**Description of the task:** Return every line of the records below verbatim, with no pictures in the copy.

**Material supplied:**
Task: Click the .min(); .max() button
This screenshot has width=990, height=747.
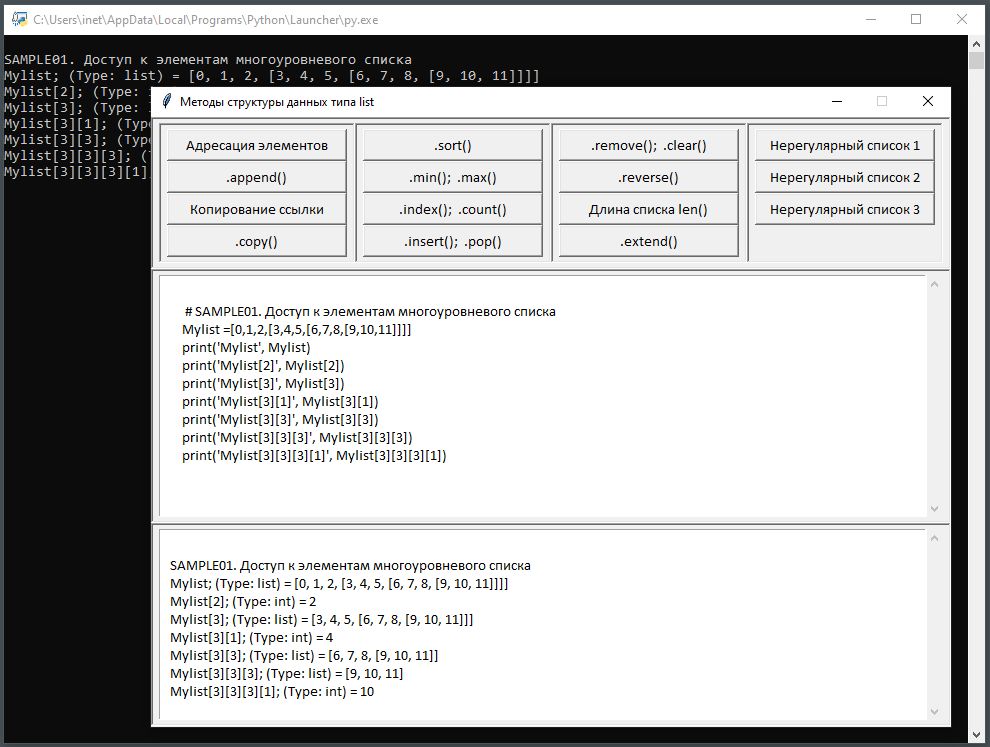Action: coord(452,177)
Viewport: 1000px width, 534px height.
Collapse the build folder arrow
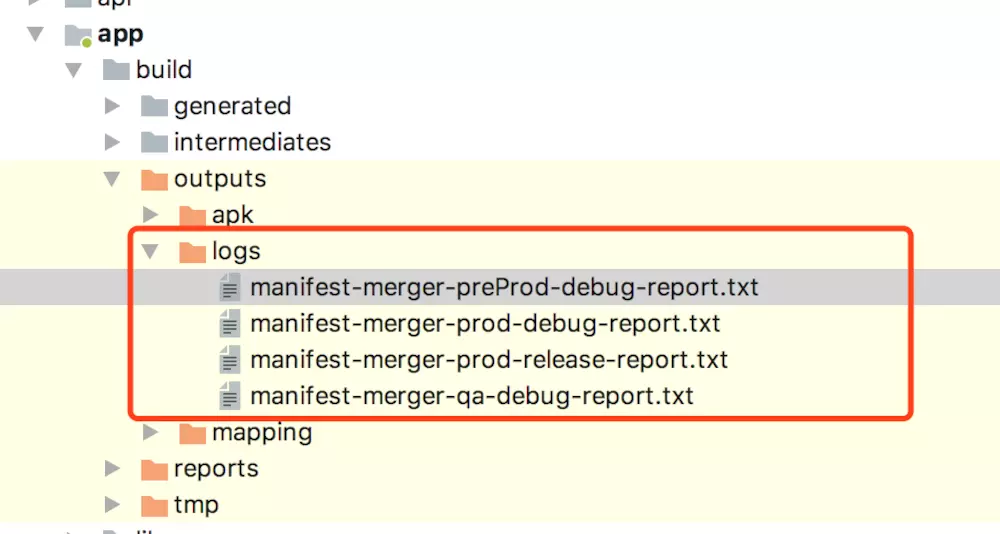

**Result:**
Task: Click the .min(); .max() button
This screenshot has width=990, height=747.
Action: coord(452,177)
Viewport: 1000px width, 534px height.
Collapse the build folder arrow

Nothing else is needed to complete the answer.